(Stored records)
=== Section Start ===
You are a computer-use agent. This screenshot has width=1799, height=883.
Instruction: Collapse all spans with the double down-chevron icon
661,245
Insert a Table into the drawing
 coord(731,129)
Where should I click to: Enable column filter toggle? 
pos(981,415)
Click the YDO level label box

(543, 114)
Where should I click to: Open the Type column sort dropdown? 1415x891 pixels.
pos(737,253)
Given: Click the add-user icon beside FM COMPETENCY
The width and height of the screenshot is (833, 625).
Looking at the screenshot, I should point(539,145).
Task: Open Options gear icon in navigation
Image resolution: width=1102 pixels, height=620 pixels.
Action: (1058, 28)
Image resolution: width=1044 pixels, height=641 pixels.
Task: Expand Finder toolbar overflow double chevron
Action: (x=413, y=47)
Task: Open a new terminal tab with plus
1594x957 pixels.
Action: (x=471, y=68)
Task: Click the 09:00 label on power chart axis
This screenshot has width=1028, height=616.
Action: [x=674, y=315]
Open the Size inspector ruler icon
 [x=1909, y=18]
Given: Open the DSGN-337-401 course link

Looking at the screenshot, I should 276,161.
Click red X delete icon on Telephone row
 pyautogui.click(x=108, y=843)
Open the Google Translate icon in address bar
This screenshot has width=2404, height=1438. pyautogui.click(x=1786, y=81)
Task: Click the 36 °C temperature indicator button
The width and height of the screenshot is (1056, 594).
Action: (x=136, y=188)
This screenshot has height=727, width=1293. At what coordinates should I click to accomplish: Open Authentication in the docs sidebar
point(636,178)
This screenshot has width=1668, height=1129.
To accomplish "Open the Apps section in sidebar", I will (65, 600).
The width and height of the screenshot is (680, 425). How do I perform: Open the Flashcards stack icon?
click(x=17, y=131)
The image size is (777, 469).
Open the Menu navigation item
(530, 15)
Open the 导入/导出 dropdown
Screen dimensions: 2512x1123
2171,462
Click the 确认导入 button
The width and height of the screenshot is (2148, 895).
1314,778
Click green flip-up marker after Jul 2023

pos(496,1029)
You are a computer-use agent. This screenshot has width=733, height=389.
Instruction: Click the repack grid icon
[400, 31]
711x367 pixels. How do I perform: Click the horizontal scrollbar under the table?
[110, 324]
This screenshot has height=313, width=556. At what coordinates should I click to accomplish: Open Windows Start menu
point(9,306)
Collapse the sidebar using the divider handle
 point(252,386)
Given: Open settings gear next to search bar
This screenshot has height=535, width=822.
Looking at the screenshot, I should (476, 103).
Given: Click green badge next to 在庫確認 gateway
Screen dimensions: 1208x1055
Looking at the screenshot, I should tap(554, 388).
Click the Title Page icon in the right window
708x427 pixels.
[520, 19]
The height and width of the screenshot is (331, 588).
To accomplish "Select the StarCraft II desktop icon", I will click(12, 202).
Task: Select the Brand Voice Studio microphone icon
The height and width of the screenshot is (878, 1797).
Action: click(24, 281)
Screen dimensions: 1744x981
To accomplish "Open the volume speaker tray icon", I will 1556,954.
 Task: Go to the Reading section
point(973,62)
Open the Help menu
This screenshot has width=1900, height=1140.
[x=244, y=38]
=== Section End ===
Write out each line above that contains the word "will".

To accomplish "Open the Apps section in sidebar", I will (65, 600).
To accomplish "Select the StarCraft II desktop icon", I will click(12, 202).
To accomplish "Open the volume speaker tray icon", I will 1556,954.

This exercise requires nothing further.